- Theatrical Release Poster
- Directed by: Mark Rydell
- Written by: Robert Tannen
- Produced by: David S. Greathouse Mark Rydell Danny DeVito
- Starring: Kim Basinger Nick Cannon Danny DeVito Kelsey Grammer Carla Gugino Ray Liotta Jay Mohr Tim Roth Forest Whitaker
- Cinematography: Robbie Greenberg
- Edited by: Hughes Winborne
- Music by: Dave Grusin
- Distributed by: Yari Film Group Freestyle Releasing
- Release dates: March 2006 (South by Southwest); May 18, 2007 (U.S.);
- Country: United States
- Language: English
- Box office: $111,974

= Even Money (film) =

Even Money is a 2006 American crime film. The story concerns three strangers who are addicted to gambling and how their lives come to be intertwined. They are a novelist who struggles to write her follow-up book, a former stage magician and an older brother of a college basketball star. The film was directed by Mark Rydell, and stars Forest Whitaker, Nick Cannon, Kim Basinger, Danny DeVito, Kelsey Grammer, Tim Roth, Carla Gugino, Jay Mohr, and Ray Liotta. It was released on May 18, 2007 in theaters.

==Plot==
Carolyn Carver is a published author whose husband and daughter believe she is working on a new book, when in fact she is gambling away their life savings. She is befriended by Walter, a has-been magician with a gambling habit who entertains casino guests for tips. Clyde Snow, meanwhile, is deeply in debt to gamblers, to the extent that he must ask his younger brother Godfrey, a college basketball star, to shave points at games.

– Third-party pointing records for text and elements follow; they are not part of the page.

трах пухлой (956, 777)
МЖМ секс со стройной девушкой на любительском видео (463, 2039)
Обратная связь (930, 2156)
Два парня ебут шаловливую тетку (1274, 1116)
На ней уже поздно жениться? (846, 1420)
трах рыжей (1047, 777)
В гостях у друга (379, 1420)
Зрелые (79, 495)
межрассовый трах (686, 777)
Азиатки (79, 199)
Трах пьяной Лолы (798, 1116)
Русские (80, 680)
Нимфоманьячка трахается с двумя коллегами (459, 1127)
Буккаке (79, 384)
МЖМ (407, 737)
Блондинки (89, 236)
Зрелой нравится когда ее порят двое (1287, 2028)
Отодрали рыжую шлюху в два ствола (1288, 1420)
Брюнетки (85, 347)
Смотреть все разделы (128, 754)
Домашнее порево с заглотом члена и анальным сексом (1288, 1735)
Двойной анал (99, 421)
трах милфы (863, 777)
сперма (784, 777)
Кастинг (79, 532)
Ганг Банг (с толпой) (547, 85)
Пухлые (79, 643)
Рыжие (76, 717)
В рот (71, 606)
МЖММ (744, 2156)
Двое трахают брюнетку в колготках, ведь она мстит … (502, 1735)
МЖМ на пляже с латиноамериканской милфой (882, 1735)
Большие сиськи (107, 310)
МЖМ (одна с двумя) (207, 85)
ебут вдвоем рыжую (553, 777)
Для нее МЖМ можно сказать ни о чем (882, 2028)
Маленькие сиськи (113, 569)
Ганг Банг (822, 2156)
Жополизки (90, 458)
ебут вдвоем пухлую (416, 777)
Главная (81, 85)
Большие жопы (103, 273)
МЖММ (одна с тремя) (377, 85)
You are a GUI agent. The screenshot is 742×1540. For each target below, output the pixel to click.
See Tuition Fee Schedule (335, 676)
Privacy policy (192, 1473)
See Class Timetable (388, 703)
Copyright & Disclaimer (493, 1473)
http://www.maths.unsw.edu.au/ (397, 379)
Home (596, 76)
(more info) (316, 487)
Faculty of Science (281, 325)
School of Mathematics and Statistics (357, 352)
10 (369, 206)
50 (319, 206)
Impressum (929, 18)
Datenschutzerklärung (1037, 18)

The violent and verbally abusive Victor is a criminal who may or may not be the front for Ivan, a mob boss no one actually has seen. A crippled detective named Brunner is investigating a murder that Victor's thugs no doubt committed, possibly on Ivan's orders.

Victor also must deal with Augie, who wants to cut in on his bookmaking business. Augie is secretly wearing a wire for the detective, looking to get an incriminating statement from Victor on tape.

Carolyn's husband is upset with her constant absences and ultimately catches her gambling. He wants a divorce. Walter gets a tip from Victor that a basketball game is fixed. He decides to wager everything he owns on the outcome, and persuades Carolyn to do the same.

Unbeknownst to them, Clyde has told his brother that his debt is paid off, meaning there is no need to lose the game on purpose. It is not true. Clyde's life has been threatened by Victor if this game goes wrong.

Victor arranges for Augie to be killed. He attends the basketball game in person. Clyde's brother hits a game-winning shot, which makes Clyde proud but places his life in imminent danger. He leaves the arena and is gunned down by Victor's men on the road.

The game's outcome devastates Carolyn, who has lost everything, including her family. Walter goes to Victor's house to kill him. The detective Brunner witnesses this but, sympathetically, lets Walter go free. The magician's fate is nonetheless sealed.

In a final twist, it turns out that Ivan is very real, and that Detective Brunner is an accomplice.

== Reception ==
On Rotten Tomatoes, the film has an approval rating of 24% based on 34 reviews, with an average rating of 4/10. The website's critical consensus reads, "Even Money is so obsessed with portraying the ills of gambling it forgets to develop compelling or likable characters." On Metacritic, the film has a weighted average score 34 out of 100, based on 10 critics, indicating "generally unfavorable" reviews.